Le vrai risque survient quand la vis inox qui tient la carotte se casse nette, à ras du diabolo ou du tendon. D’un seul coup, la planche n’est plus solidaire du gréement. C’est le même genre de galère qu’un pied de mât mal serré qui se fait la malle. Si cela vous arrive, ne faites pas comme certains qui ont été trop gourmands : n’essayez pas de garder la voile à tout prix en nageant, car la planche s’éloigne vite et vous risquez de tout perdre.
L'art du réglage : une approche empirique et personnelle
La plupart des top riders sont capables de régler la position du pied de mât à l'œil. Il n'y a pas une position parfaite universelle, car cela varie selon les conditions, votre poids, la poussée de la voile sur la planche et bien d'autres aspects. Il est inutile de copier aveuglément un ami qui possède la même planche : il pourrait être plus fort, peser 20 kg de plus ou utiliser une voile et un aileron différents. Vous devez tester par vous-même.
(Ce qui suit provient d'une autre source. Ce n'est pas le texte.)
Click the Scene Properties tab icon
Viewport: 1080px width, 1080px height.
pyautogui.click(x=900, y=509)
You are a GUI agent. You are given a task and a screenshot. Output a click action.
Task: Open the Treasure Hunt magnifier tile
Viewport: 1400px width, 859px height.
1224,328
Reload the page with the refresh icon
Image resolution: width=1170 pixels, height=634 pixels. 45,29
Si vous avez l'impression que la planche se cabre, c'est que votre pied de mât est trop reculé. À l'inverse, si vous ressentez un manque de contrôle, il est judicieux d'avancer la position. Une variation d'un demi-centimètre peut changer radicalement votre navigation. Si c'est la première fois que vous testez une planche, déplacez le rail de pied de mât d'un centimètre pour mieux ressentir la différence. Il est important de ne pas confondre : le vent fort nécessite souvent un pied de mât avancé, tandis que le vent léger appelle un recul de celui-ci. Cependant, sur des plans d'eau plats par vent fort, vous pourriez découvrir que vous pouvez utiliser une position plus reculée.
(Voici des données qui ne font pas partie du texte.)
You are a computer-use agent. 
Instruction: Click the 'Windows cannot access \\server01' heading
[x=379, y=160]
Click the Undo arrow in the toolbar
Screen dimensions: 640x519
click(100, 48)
Le résultat de la recherche du point parfait doit aboutir à une planche qui survole le clapot sans toucher, avec une pression constante sur l'aileron et une position confortable. Il est conseillé de marquer ses réglages avec un ruban adhésif directement sur la planche pour gagner du temps. N'oubliez jamais que le réglage du pied de mât fonctionne en parfaite synergie avec la hauteur du wishbone. Abaisser le wishbone donne plus de contrôle, tandis que le remonter apporte plus de puissance.